Por: Heraclio Castillo
Hasta los 13 años nos dimos cuenta de que necesitaba usar lentes. Y hablo de nosotros porque en mi familia paterna y materna la mayoría tiene problemas de visión, aunque atribuían mi decreciente desempeño en matemáticas debido a mi comportamiento rebelde (si supieran lo que uno hizo en su adolescencia, lo desheredan).
La verdad es que compartía el salón de clases con otros 55 compañeros y, más por gusto que por otra cosa, prefería sentarme en las butacas de atrás, hasta que el profesor se desesperó de verme intentar una y otra vez descifrar lo que decían sus ecuaciones en el pizarrón y me sentó al frente de todos, a un metro del pizarrón.
Cuando me llevaron al oftalmólogo ya tenía muy avanzada mi deficiencia visual. Me detectaron hipermetropía y cada año se ha ido agudizando. A diferencia del resto de mis familiares, he tenido que aprender a sobrevivir (si se le puede llamar de esa forma) desarrollando otras habilidades.
Ya perdí la cuenta de todas las veces que me estampé con los postes sobre las banquetas, con los árboles, con la señalética vial, con las puertas, con el marco de los accesos a los camiones, hasta con la pared. Y de tropezones o caídas ni hablamos. Por fortuna, nunca he tenido que acudir a urgencias por alguna fractura.
Cuando llueve es una tortura porque los lentes son un parabrisas magnificado (y hecho a la medida) y uno aprende a moverse mejor sin lentes que con ellos. Y ahora en tiempos de pandemia por el COVID-19 también nos enfrentamos a los lentes empañados con el vapor de nuestro cubrebocas. Ahora súmele el vapor del cubrebocas y que a uno lo agarre la lluvia a medio camino a casa y será un milagro si en el trayecto no tenemos un tropezón, mínimo.
A veces parece broma, pero una deficiencia visual también deteriora la calidad de vida. Uno puede estar menos tiempo frente al monitor de la computadora (imagine la repercusión en el desempeño laboral), cada vez se dificulta más la lectura, incluso uno teme cuando sale a la calle porque ya no sabe si mirar abajo para no tropezar, o mirar al frente para no chocar con algún poste o alguna persona, o mirar a los lados para que no lo atropellen al cruzar la calle.

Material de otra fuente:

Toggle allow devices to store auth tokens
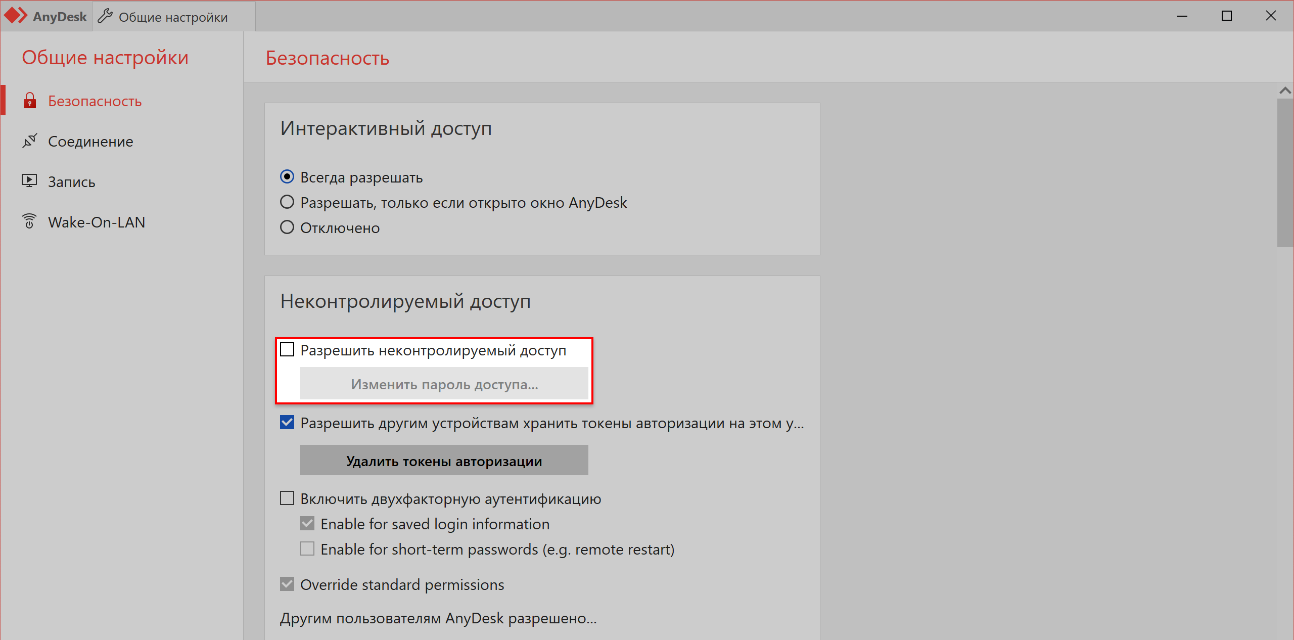coord(288,422)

Y dentro del hogar también cambia la dinámica. Llega el punto en el que los lentes son como una segunda piel y asusta cuando no los sentimos, pese a tenerlos puestos. Por eso uno va memorizando los detalles de su propia casa: aquí hay un escalón, aquí una maceta, una silla, el apagador de la luz, la distancia entre la cama y la pared, entre otros detalles que parecerían nimios, pero cuando ya casi no se distinguen las formas ni encuentras (por cualquier motivo) tus lentes, eso implica movilidad incluso en el espacio propio.
Cierto es que ya existen cirugías que en un dos por tres te resuelven el problema (o al menos lo minimizan), aunque a la larga te generen otro tipo de problemas. Personalmente llevo ya más de 20 años utilizando lentes y ya me acostumbré a ellos: su forma, su peso, la presión en la parte superior de las orejas, la manía de subirme los lentes con el dedo anular cada vez que necesito pensar y repensar una idea, hasta en las fotografías no me acostumbro a mi imagen sin lentes.
¿Será que una deficiencia visual nos hace ver la belleza de las cosas cotidianas con los demás sentidos?